EXERCISE REQUIREMENTS.
Count the lines below that contain the word "Refresh", matching case exactly, and reply with only the number.

DATA TO PROCESS.

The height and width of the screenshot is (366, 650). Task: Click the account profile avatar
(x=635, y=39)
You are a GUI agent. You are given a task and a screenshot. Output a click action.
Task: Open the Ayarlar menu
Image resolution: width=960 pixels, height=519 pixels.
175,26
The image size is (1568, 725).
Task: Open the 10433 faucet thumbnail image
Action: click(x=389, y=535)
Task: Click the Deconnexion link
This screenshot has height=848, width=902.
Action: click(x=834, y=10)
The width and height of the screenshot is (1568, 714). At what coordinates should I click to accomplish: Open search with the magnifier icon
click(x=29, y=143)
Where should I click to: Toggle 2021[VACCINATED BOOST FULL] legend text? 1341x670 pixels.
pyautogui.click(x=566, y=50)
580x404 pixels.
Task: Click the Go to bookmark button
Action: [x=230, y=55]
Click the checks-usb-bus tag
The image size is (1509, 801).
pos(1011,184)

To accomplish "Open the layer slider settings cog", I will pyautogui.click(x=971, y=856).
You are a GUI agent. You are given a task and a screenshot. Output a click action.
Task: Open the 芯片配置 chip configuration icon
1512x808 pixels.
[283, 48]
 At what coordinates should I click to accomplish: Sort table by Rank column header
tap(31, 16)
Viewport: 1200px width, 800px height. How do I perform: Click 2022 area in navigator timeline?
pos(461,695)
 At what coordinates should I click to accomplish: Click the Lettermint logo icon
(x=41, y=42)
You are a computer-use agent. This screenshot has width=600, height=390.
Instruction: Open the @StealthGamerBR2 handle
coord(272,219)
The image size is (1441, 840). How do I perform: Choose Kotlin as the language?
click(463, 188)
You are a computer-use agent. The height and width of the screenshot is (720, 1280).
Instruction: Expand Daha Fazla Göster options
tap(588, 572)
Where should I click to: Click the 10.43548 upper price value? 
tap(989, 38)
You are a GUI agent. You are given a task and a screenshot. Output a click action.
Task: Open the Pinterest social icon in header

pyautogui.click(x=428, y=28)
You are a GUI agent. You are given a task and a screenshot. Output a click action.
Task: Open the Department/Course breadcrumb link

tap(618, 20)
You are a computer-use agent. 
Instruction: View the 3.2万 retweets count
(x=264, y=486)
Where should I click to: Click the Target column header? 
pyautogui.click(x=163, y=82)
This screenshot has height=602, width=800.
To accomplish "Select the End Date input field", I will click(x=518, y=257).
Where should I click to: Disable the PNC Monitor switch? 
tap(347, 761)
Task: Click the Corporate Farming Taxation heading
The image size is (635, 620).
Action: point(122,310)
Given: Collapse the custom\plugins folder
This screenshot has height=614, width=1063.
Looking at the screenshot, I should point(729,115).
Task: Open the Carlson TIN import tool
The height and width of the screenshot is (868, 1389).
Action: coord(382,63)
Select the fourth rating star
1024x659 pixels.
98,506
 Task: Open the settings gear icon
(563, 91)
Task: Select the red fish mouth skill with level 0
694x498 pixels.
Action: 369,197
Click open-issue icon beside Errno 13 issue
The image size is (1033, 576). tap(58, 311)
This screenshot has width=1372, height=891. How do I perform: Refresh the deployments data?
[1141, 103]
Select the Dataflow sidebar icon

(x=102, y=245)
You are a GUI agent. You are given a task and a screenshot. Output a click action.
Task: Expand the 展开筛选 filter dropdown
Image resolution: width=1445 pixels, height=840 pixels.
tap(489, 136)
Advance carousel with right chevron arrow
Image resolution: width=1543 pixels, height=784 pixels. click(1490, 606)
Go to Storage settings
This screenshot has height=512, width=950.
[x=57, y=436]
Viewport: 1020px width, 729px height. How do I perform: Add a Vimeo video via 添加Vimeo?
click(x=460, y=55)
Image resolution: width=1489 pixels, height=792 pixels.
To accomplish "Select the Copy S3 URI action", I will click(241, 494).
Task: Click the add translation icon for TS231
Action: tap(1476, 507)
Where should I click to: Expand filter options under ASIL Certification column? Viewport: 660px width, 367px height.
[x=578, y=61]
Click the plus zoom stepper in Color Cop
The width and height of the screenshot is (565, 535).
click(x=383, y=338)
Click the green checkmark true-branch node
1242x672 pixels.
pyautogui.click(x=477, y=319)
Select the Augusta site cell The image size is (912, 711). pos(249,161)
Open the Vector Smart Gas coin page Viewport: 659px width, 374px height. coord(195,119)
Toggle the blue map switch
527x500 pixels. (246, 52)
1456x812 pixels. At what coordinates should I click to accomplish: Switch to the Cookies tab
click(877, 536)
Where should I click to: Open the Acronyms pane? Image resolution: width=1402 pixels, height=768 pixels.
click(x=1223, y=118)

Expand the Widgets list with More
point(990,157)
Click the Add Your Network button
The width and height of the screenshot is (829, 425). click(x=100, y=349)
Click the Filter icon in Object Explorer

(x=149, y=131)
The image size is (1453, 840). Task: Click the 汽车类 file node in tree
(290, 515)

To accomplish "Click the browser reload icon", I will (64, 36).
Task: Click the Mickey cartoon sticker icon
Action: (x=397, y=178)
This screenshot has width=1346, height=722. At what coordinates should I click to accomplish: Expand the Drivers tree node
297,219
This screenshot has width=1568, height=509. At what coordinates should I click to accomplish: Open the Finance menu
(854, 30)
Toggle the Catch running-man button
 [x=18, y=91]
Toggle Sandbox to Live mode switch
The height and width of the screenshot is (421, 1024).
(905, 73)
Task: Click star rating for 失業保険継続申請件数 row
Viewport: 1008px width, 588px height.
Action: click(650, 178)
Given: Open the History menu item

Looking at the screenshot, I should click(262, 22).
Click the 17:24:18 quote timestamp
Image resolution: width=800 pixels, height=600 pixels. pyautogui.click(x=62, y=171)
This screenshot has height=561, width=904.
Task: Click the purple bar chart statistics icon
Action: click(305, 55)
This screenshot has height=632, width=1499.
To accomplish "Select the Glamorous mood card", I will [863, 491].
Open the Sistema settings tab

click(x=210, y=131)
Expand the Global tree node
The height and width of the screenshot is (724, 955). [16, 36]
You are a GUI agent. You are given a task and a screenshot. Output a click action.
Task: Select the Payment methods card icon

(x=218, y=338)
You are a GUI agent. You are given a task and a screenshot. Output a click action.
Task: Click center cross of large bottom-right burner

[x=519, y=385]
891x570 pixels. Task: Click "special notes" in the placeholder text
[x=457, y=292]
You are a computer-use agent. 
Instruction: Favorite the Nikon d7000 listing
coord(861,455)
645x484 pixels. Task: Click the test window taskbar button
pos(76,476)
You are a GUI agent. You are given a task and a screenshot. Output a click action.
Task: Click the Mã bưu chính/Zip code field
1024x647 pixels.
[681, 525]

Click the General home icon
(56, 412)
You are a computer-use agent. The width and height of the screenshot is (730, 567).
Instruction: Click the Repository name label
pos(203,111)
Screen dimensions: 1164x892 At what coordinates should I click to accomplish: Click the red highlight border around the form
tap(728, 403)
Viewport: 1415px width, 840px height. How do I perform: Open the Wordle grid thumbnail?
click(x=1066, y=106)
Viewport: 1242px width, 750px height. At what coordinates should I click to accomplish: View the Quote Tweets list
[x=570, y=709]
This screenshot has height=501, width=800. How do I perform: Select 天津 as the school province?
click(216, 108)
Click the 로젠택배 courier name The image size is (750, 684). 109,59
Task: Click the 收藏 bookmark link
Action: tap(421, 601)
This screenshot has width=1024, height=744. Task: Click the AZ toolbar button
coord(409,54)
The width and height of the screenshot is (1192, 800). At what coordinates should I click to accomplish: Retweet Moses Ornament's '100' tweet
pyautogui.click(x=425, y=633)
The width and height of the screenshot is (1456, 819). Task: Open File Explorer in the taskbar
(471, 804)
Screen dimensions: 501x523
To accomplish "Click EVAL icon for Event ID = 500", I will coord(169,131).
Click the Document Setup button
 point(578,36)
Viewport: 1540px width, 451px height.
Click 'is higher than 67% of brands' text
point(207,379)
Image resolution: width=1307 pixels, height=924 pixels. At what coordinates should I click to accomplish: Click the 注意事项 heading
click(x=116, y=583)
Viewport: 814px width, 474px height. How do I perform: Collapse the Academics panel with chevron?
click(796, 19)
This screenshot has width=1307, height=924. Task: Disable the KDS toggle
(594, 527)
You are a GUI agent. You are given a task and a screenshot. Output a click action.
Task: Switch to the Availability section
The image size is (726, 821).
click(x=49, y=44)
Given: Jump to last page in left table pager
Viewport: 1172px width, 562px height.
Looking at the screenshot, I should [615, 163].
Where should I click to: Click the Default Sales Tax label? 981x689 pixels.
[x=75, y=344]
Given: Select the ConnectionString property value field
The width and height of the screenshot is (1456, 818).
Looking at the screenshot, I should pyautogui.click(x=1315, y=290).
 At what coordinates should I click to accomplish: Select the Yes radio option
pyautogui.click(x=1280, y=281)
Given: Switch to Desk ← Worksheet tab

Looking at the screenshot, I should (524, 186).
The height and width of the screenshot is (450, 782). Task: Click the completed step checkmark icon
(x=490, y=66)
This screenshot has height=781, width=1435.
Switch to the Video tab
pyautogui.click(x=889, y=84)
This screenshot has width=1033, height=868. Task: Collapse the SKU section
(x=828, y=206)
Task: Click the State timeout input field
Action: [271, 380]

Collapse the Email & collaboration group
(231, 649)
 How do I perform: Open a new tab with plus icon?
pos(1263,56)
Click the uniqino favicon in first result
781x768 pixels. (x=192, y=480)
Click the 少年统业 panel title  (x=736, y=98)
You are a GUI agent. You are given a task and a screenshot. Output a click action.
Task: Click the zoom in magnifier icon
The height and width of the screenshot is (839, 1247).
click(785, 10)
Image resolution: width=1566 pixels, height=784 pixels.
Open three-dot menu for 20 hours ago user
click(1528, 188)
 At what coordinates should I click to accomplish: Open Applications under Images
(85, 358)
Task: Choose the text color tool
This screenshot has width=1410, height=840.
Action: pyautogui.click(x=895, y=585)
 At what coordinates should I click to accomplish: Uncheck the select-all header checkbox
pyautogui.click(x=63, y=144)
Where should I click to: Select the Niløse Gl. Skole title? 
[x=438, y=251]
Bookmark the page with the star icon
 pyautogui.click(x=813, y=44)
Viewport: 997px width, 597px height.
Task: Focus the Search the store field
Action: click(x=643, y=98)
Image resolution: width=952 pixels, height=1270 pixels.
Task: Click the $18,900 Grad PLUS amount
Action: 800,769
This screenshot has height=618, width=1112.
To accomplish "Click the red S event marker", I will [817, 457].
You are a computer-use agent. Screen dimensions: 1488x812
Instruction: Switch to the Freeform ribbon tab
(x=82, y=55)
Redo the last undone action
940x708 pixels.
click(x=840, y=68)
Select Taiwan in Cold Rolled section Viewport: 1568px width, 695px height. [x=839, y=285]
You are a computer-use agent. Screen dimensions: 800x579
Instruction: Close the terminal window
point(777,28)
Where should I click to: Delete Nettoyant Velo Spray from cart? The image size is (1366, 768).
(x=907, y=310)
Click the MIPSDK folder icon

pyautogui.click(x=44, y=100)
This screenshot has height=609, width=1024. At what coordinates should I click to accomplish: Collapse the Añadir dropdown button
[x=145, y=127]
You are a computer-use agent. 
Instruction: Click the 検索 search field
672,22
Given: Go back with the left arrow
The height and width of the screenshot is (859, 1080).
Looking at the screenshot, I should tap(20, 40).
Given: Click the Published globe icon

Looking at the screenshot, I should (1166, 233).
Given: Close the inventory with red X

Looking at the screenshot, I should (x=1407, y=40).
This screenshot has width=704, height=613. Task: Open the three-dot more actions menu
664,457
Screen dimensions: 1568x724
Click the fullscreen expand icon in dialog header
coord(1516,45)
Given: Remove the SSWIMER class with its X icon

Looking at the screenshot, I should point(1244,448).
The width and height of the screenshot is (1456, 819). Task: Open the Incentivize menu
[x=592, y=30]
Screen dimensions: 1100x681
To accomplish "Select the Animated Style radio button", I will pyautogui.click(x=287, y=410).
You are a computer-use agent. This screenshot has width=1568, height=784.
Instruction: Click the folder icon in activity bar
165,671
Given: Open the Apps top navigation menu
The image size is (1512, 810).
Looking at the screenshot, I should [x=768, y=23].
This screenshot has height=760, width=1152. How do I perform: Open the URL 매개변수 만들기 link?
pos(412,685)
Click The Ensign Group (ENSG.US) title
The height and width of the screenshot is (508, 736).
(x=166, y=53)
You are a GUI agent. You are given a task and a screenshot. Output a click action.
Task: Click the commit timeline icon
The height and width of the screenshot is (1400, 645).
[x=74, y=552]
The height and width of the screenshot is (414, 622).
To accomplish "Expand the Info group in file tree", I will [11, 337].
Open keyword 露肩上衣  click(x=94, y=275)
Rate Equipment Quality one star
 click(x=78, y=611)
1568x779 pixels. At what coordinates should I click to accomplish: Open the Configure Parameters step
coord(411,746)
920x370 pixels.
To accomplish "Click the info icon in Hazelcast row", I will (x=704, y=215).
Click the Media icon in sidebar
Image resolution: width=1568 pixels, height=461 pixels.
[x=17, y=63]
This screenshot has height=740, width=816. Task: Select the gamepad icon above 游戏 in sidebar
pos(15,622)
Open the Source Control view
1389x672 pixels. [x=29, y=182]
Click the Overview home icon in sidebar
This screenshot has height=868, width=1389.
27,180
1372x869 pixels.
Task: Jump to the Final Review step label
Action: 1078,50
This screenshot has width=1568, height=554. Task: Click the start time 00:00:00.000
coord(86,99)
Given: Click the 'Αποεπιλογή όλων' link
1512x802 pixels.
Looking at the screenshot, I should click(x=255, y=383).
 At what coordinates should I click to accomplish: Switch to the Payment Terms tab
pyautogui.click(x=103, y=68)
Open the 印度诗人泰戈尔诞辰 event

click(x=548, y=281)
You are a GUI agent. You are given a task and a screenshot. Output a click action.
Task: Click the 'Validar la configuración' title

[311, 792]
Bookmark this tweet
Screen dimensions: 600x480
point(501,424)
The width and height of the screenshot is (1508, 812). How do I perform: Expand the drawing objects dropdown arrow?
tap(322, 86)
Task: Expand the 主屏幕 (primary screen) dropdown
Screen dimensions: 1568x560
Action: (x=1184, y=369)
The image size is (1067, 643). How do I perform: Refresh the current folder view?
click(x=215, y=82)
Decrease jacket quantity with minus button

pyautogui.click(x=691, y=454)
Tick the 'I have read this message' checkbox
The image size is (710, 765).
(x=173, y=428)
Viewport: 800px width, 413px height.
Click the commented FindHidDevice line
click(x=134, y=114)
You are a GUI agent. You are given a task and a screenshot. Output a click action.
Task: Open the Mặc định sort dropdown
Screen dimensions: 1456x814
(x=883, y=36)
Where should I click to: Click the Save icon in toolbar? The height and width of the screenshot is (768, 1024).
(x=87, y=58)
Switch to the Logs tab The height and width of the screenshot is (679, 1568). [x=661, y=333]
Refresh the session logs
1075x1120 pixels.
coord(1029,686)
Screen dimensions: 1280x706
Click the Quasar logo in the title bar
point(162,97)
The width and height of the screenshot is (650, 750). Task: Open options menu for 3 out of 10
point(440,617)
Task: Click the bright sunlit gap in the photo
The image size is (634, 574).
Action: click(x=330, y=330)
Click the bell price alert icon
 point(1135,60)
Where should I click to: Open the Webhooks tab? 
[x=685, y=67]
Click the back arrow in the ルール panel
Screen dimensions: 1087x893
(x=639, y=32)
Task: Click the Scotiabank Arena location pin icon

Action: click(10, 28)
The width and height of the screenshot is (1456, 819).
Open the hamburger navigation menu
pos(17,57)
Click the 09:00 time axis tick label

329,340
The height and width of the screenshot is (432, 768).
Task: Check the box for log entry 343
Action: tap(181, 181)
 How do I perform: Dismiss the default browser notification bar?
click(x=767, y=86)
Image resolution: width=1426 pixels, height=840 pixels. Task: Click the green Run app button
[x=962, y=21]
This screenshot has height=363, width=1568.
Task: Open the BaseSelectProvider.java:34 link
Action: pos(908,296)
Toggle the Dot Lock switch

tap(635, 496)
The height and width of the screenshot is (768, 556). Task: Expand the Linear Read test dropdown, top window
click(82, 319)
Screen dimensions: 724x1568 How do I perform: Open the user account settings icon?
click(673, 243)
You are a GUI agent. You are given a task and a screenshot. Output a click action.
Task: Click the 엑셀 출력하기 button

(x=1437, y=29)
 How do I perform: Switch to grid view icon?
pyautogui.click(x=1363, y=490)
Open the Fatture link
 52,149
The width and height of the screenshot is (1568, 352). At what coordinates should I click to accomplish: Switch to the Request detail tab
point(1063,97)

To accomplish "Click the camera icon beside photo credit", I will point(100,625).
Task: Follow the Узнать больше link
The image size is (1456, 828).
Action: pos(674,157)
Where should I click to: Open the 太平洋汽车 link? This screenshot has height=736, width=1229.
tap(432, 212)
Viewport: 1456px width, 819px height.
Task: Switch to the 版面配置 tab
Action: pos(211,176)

EXPECTED OUTPUT.
3